Some of the highlights from the week:

This year, Danny Sullivan invited some of us from the team to "chat and chew" during a lunch hour panel discussion. Anyone interested in hearing about Google's webmaster tools was welcome to come and many did -- thanks for joining us! I loved showing off our product, answering questions, and getting feedback about what to work on next. Many people had already tried Sitemaps, but hadn't seen the new features like Preferred domain and full crawling errors.

One of the questions I heard more than once at the lunch was about how big a Sitemap can be, and how to use Sitemaps with very large websites. Since Google can handle all of your URLs, the goal of Sitemaps is to tell us about all of them. A Sitemap file can contain up to 50,000 URLs and should be no larger than 10MB when uncompressed. But if you have more URLs than this, simply break them up into several smaller Sitemaps and tell us about them all. You can create a Sitemap Index file, which is just a list of all your Sitemaps, to make managing several Sitemaps a little easier.

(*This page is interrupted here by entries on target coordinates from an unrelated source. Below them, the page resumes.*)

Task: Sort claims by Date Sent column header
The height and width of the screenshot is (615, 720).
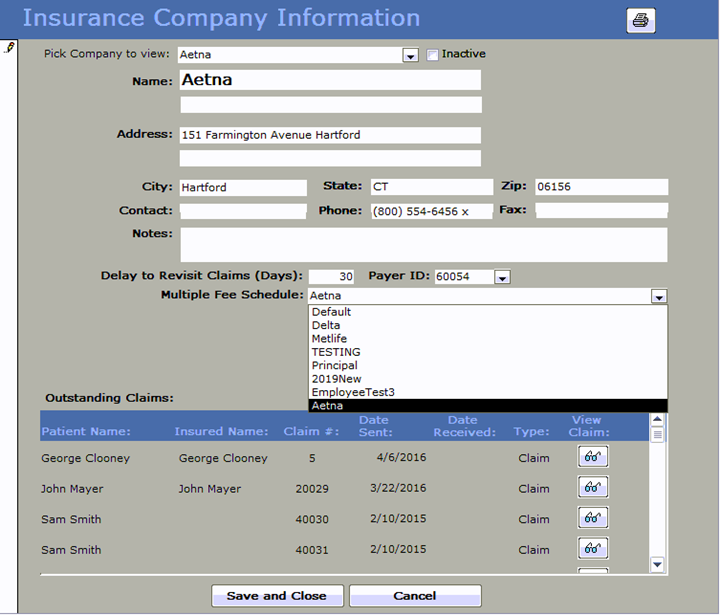Action: tap(374, 426)
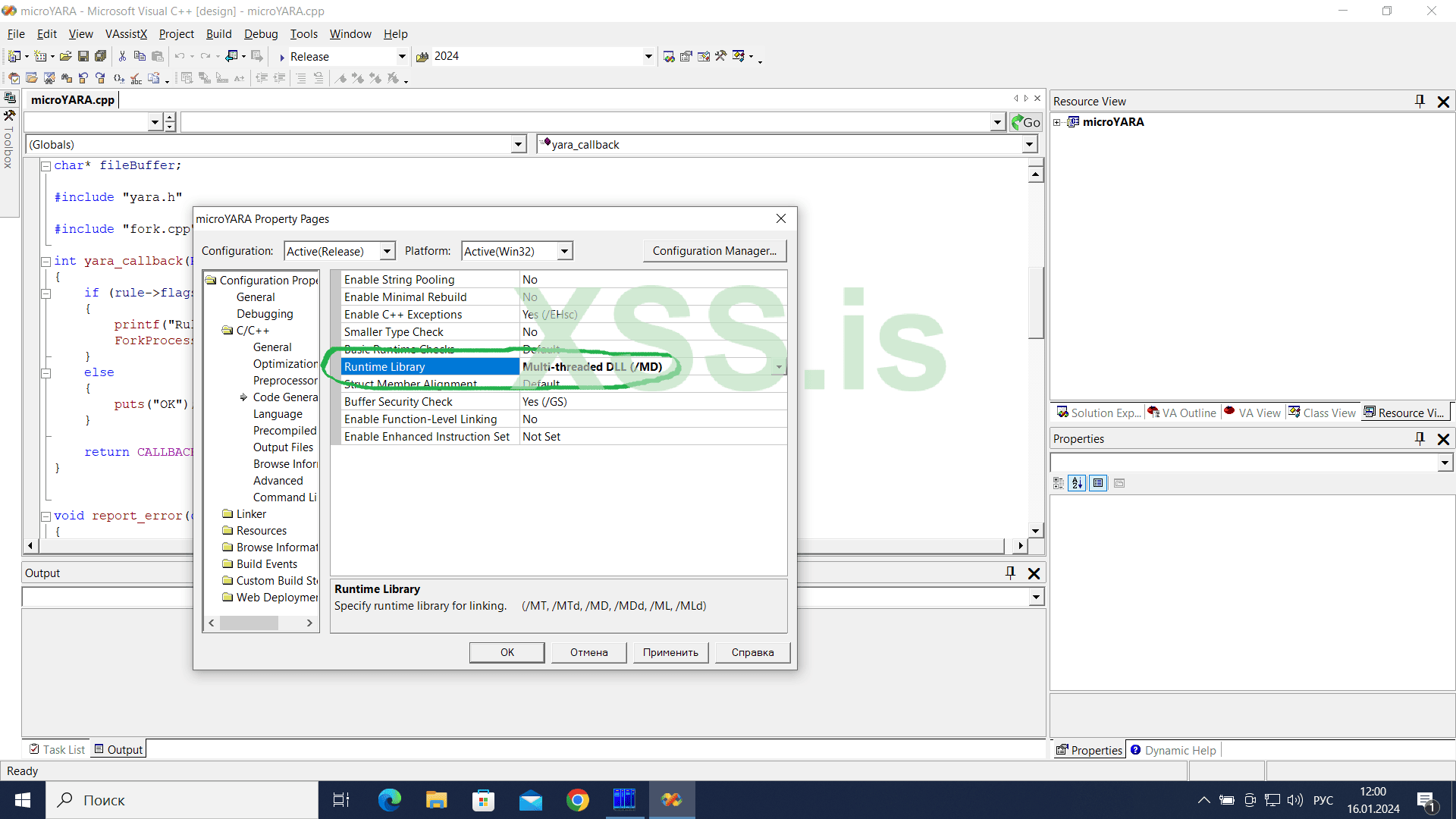
Task: Click Categorized view icon in Properties panel
Action: click(x=1059, y=483)
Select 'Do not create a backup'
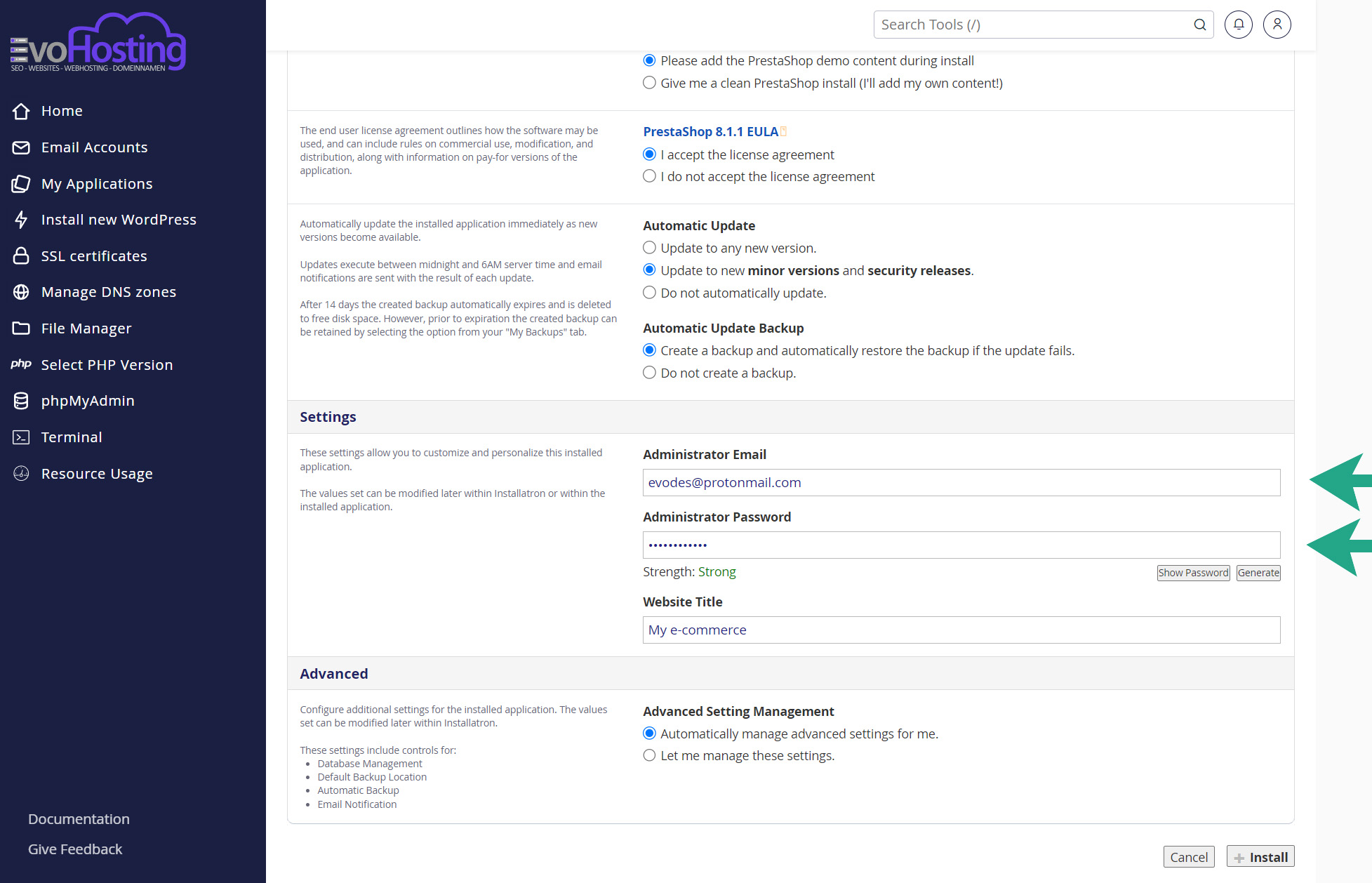The width and height of the screenshot is (1372, 883). [x=650, y=373]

While hanging out at the Google booth I got another interesting question: One site owner told me that his site is listed in Google, but its description in the search results wasn't exactly what he wanted. (We were using the description of his site listed in the Open Directory Project.) He asked how to remove this description from Google's search results. Vanessa Fox knew the answer! To specifically prevent Google from using the Open Directory for a page's title and description, use the following meta tag:
<meta name="GOOGLEBOT" content="NOODP">

My favorite panel of the week was definitely Pimp My Site. The whole group was dressed to match the theme as they gave some great advice to webmasters. Dax Herrera, the coolest "pimp" up there (and a fantastic piano player), mentioned that a lot of sites don't explain their product clearly on each page. For instance, when pimping Flutter Fetti, there were many instances when all the site had to do was add the word "confetti" to the product description to make it clear to search engines and to users reaching the page exactly what a Flutter Fetti stick is.

Another site pimped was a Yahoo! Stores web site. Someone from the audience asked if the webmaster could set up a Google Sitemap for their store. As Rob Snell pointed out, it's very simple: Yahoo! Stores will create a Google Sitemap for your website automatically, and even verify your ownership of the site in our webmaster tools.

Finally, if you didn't attend the Google dance, you missed out! There were Googlers dancing, eating, and having a great time with all the conference attendees. Vanessa Fox represented my team at the Meet the Google Engineers hour that we held during the dance, and I heard Matt Cutts even starred in a music video! While demo-ing Webmaster Central over in the labs area, someone asked me about the ability to share site information across multiple accounts. We associate your site verification with your Google Account, and allow multiple accounts to verify ownership of a site independently. Each account has its own verification file or meta tag, and you can remove them at any time and re-verify your site to revoke verification of a user. This means that your marketing person, your techie, and your SEO consultant can each verify the same site with their own Google Account. And if you start managing a site that someone else used to manage, all you have to do is add that site to your account and verify site ownership. You don't need to transfer the account information from the person who previously managed it.

Thanks to everyone who visited and gave us feedback. It was great to meet you!